- EXCERPT TO READ -

——————————

Nodes: Composition, CompositionEntity, CompositionFeature, CompositionRelation, CompositionModifier, CompositionEvent, CompositionGroup, CompositionContext.
Logic: Captures what is seen without assigning final meaning.

Layer III: Epistemic Layer

A) Interpretation / Uncertainty and Reasoning

The core of IN.IDEA’s uncertainty modeling. No semantic link exists without an intermediate interpretation node.

flowchart TD
    %% Classes 
    classDef element fill:#c45100,stroke:none,color:#eee;
    classDef interpretation fill:#ab149e,stroke:none,color:#eee;
    classDef concept fill:#0062b1,stroke:none,color:#eee;
    classDef agent fill:#653294,stroke:none,color:#eee;
    classDef sourceRef fill:#16a5a5,stroke:none,color:#eee;
    classDef source fill:#194d33,stroke:none,color:#eee;
    classDef architectonic fill:#4C8EDA,stroke:none,color:#eee;

    %% Nodes
    A(Element):::element
    B(Interpretation):::interpretation 
    C(Concept):::concept
    D(Agent):::agent
    E(Methodology UncertaintySource):::architectonic
    F(Methodology Evidence):::architectonic
    G(Methodology SourceRelation):::architectonic
    H(SourceReference):::sourceRef
    I(Source):::source

    %% Edges
    A -- HAS_INTERPRETATION --> B
    B -- IDENTIFIED_AS_CONCEPT --> C
    B -- STATED_BY --> D
    B -- IMPAIRED_BY --> E
    B -- SUPPORTED_BY --> F
    B -- HAS_SOURCE_REFERENCE --> H
    H -- HAS_EVIDENTIARY_RELATIONSHIP --> G
    H -- HAS_SOURCE --> I

Nodes: Interpretation, Reading, SourceReference, Source, Agent, Architectonic.
Uncertainty: Stores certainty values (float) and expert reasoning.
Provenance: Agent nodes identify the author (Human/AI), while Source and SourceReference provide bibliographic evidence.
Methodology: Architectonic nodes define the meta-ontology of the interpretation (e.g., "Logical Deduction" or "Ambiguity").

B) Similarity

To model "diffuse" similarity between images without creating direct edges, IN.IDEA uses a Hub-and-Spoke model. “Diffuse” refers to similarities that are difficult or impossible to model in the structure of the graph because the concepts involved are too far apart.

——————————

- MATERIAL SHOWN -

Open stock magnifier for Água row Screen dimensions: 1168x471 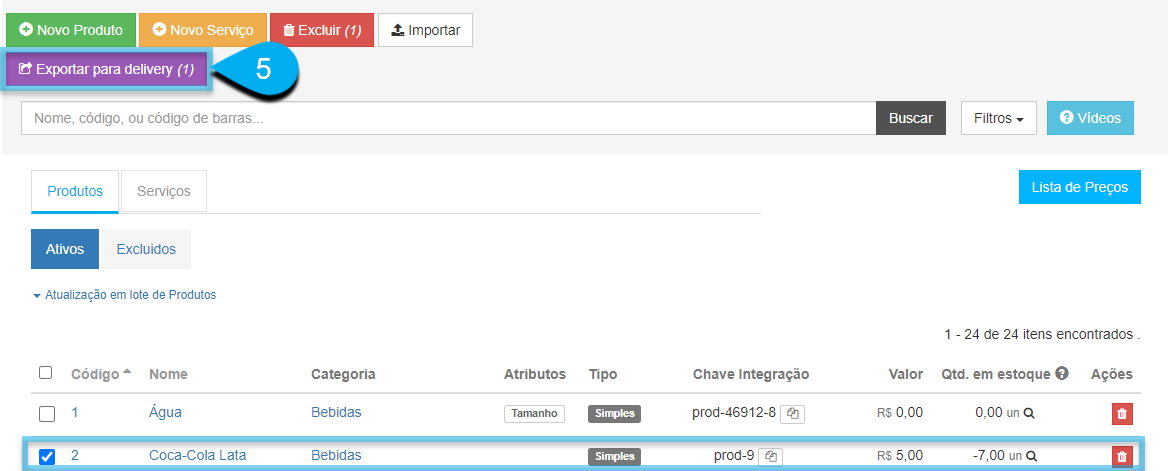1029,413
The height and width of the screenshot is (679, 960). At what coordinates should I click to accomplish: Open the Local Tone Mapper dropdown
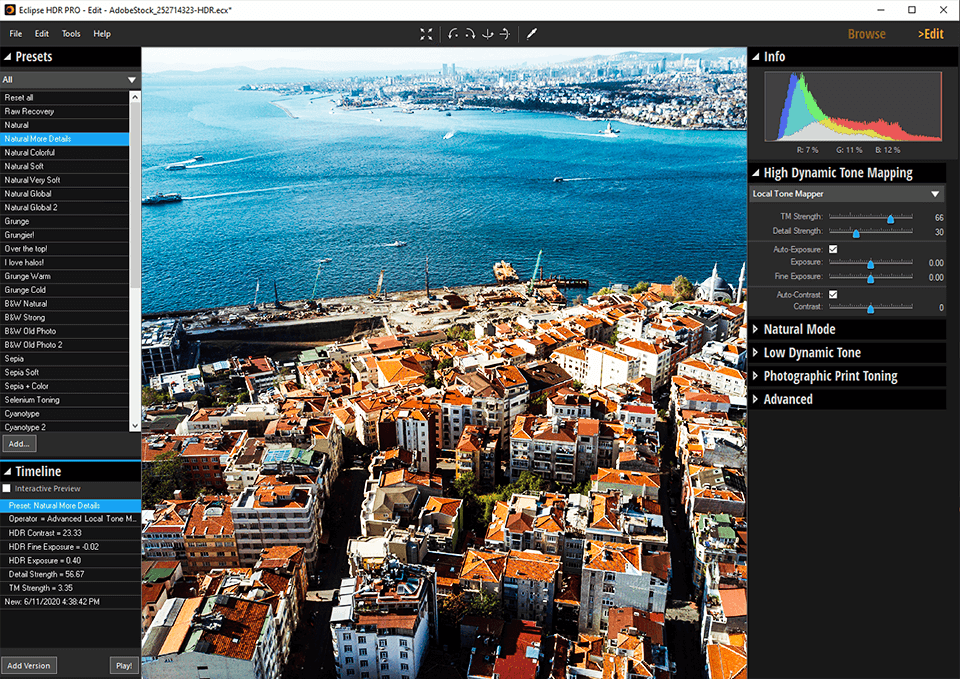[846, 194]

——————————

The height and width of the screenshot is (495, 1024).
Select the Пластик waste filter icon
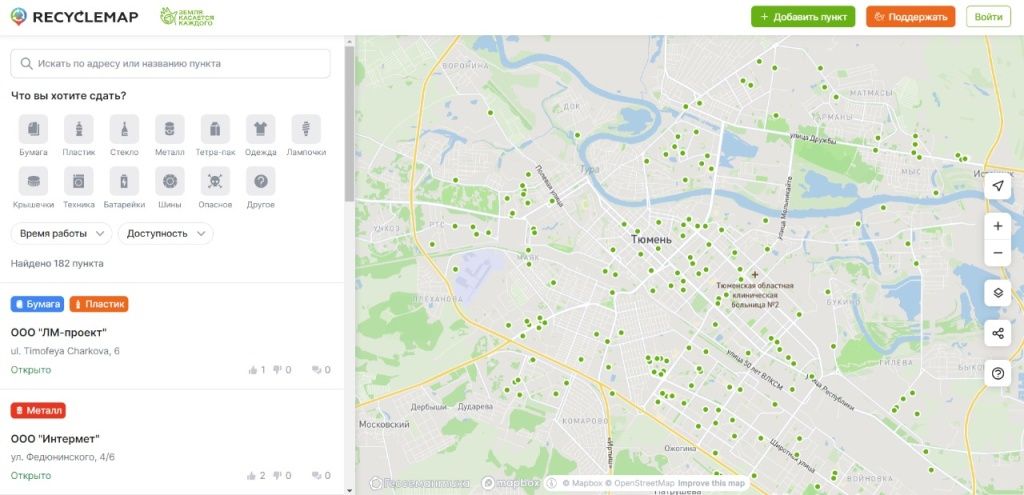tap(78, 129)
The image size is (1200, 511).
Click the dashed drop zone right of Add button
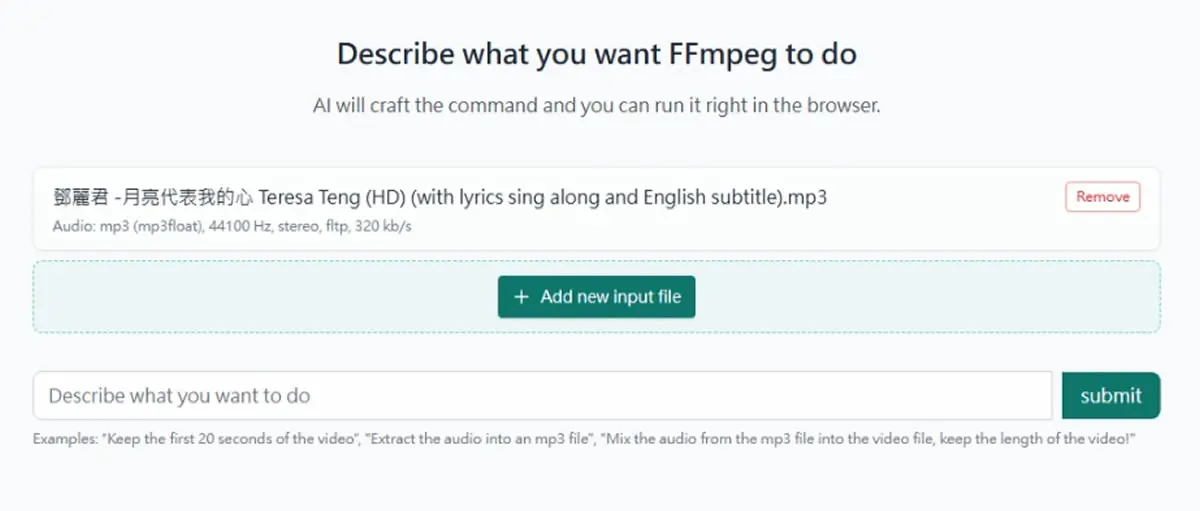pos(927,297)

——————————

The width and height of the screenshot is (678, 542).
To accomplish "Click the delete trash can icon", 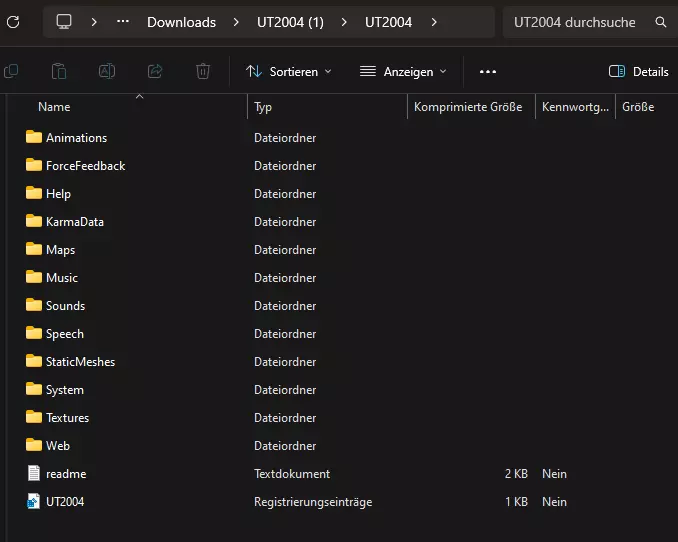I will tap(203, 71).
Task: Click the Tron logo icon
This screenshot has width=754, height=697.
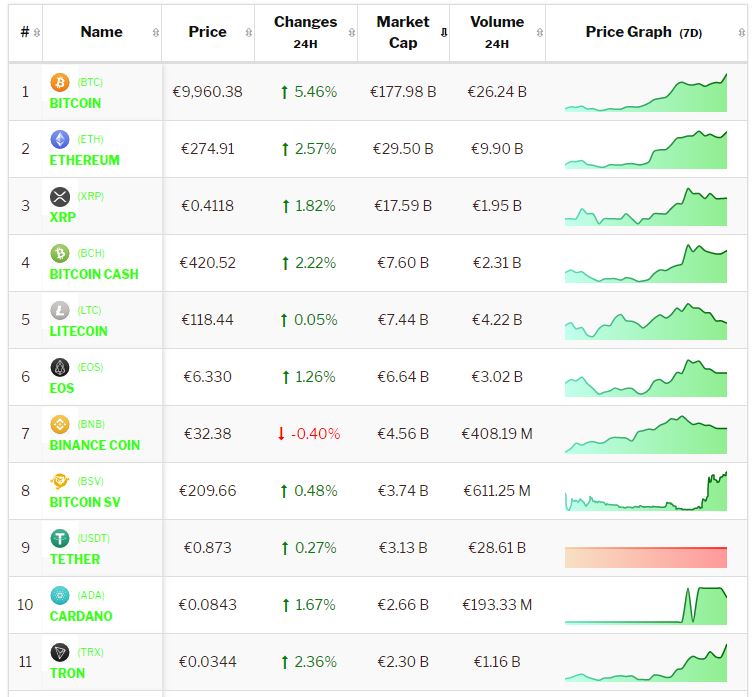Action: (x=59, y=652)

——————————

- PROBLEMS AND TASKS -
1. Answer these from the IN.IDEA excerpt:
(a) What does the Uncertainty line say is stored?
(b) What model does IN.IDEA use for "diffuse" similarity between images?
(c) According to the Provenance line, what do Agent nodes identify?
2. Translate this sentence from the IN.IDEA excerpt into Spanish: "No semantic link exists without an intermediate interpretation node."
3. Echo the IN.IDEA excerpt, starting with "Logic: Captures what" and going on through "intermediate interpretation node.".

- PER-TASK OUTPUTS -
1.
(a) Certainty values (float) and expert reasoning.
(b) A Hub-and-Spoke model.
(c) The author (Human/AI).

2. No existe ningún vínculo semántico sin un nodo de interpretación intermedio.

3.
Logic: Captures what is seen without assigning final meaning.

Layer III: Epistemic Layer

A) Interpretation / Uncertainty and Reasoning

The core of IN.IDEA’s uncertainty modeling. No semantic link exists without an intermediate interpretation node.